### [EXTRAHIERTER TEXT]
Nun haben Sie die drei Grundregeln gelernt. Weitere wichtige Regeln sind:

  • Komplexe Zeichen werden von oben links nach unten rechts geschrieben.
    Übungszeichen: 尽, 女, 汽
  • Komplexe Zeichen werden von Außen nach Innen geschrieben.
    Übungszeichen: 国, 百, 回
  • Wenn sich zwei Radikale kreuzen, dann wird zuerst das horizontale und dann das vertikale Radikal geschrieben.
    Übungszeichen: 十, 来, 牛
  • Bei symmetrischen Zeichen wird zuerst das Radikal in der Mitte geschrieben, dann werden die „Flügel“ links und rechts gesetzt.
    Übungszeichen: 火, 个, 出
  • Bei „ausschlagenden“ Radikalen schreibt man zuerst die Seite, die nach links ausschlägt und dann die Seite, die nach rechts ausschlägt.
    Übungszeichen: 人, 天, 大, 父
  • Ein „Kästchen“ wird immer dann erst unten geschlossen (mit einem Strich von links nach rechts), wenn sein Inneres gefüllt ist.
    Übungszeichen: 回, 西, 四

Reform der Schriftzeichen in den 1950ern

Mitte der 1950er Jahre fand in der Volksrepublik China eine Reform der Schrift statt.

Vor der Reform waren viele Zeichen sehr aufwendig und kompliziert zu schreiben. Nicht ohne Grund nennt man diese Zeichen Langzeichen.

Im Zuge der Reform wurden sie zu den sogenannten Kurzzeichen vereinfacht. Diese Vereinfachung brachte zwar den Vorteil, dass sich die Kurzzeichen nun (auch im Hinblick auf ihre elektronische Verarbeitung) leichter schreiben lassen konnten. Der Nachteil war allerdings, dass man die vereinfachten Zeichen nun leichter verwechseln und so schwieriger lesen konnte.

Die zweite große Neuerung, die die Reform brachte, war eine Anpassung der Schreibrichtung an westliches Schreiben. Seither wird häufig nicht mehr von oben nach unten geschrieben, sondern von links nach rechts.

Gespeicherte Dateneinträge:

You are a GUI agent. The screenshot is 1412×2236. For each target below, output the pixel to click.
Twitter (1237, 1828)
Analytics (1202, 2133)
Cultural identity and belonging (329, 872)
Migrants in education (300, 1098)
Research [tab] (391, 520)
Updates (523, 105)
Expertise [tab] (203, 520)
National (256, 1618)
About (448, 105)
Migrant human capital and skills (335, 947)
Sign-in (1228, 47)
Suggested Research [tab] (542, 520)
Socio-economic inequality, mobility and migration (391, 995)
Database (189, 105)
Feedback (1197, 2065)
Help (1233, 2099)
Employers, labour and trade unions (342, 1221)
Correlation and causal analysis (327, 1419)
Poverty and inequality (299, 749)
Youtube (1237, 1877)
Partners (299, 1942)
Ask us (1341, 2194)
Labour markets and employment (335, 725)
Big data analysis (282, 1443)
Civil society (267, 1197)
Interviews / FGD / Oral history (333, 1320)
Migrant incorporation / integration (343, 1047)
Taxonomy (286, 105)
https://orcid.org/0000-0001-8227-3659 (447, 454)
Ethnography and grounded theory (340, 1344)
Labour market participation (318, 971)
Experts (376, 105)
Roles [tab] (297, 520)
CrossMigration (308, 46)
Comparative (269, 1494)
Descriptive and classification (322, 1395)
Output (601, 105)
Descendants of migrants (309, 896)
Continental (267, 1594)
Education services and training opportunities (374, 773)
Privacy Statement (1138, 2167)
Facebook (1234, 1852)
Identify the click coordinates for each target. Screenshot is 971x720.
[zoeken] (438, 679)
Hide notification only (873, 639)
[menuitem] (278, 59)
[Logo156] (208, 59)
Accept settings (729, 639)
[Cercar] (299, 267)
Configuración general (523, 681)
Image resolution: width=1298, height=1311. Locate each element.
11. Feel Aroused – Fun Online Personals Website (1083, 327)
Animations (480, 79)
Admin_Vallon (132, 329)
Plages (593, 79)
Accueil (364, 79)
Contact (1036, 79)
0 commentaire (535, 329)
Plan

### [ARBEITSAUFTRAG]
Führen Sie den Text über chinesische Schriftzeichen im Anschluss an seinen letzten Satz weiter. Die Datensätze stammen aus einer anderen Quelle.

### [LÖSUNG]
Pinyin – Chinesisch in lateinischen Buchstaben

Jedes Schulkind in China lernt aber nicht nur die Zeichen lesen und schreiben; es lernt auch eine Umschreibung der chinesischen Schriftzeichen im lateinischen Alphabet. Diese Umschreibung heißt Pinyin.

Pinyin oder auch 漢語拼音方案 ist die offizielle Umschreibung des Chinesischen und seit 1957 in Gebrauch. In der Regel werden auch die fünf Töne des Chinesischen in Pinyin mitnotiert, so dass die Aussprache leichter fällt. Lesen Sie hier einige Beispiele für Schriftzeichen und ihre Romanisierung:

Beispiele für Schriftzeichen und ihre Umschreibung in Pinyin

SchriftzeichenPinyinDeutsch
eins
èrzwei
sāndrei
男人nán rénMann
女人n ǚ rénFrau
小孩xiǎo háiKind

Lernen mit einem chinesischen Wörterbuch

Im Chinesischen gibt es kein Alphabet, das Sie so lernen könnten, wie Sie das aus anderen Sprachen gewohnt sind. Wie aber arbeiten Sie dann mit einem chinesischen Wörterbuch?

In chinesischen Wörterbüchern sind die Schriftzeichen nach Radikalen gruppiert und angeordnet.

In einem Wörterbuch lassen sich im Durchschnitt 10.000 Zeichen finden. Jedes dieser Zeichen hat eine oder mehrere Bedeutungen. Diese einzelnen Zeichen setzen sich wiederum zu Wörtern zusammen. Das Chinesische kennt aber auch Wörter, die nur aus einem Zeichen bestehen. Viele Wörter werden aus zwei Zeichen gebildet.

In der jüngsten Vergangenheit lässt sich ein Trend zu immer längeren Wörtern feststellen, die aus immer mehr Zeichen zusammengesetzt werden.

Wie viele Schriftzeichen muss ich lernen?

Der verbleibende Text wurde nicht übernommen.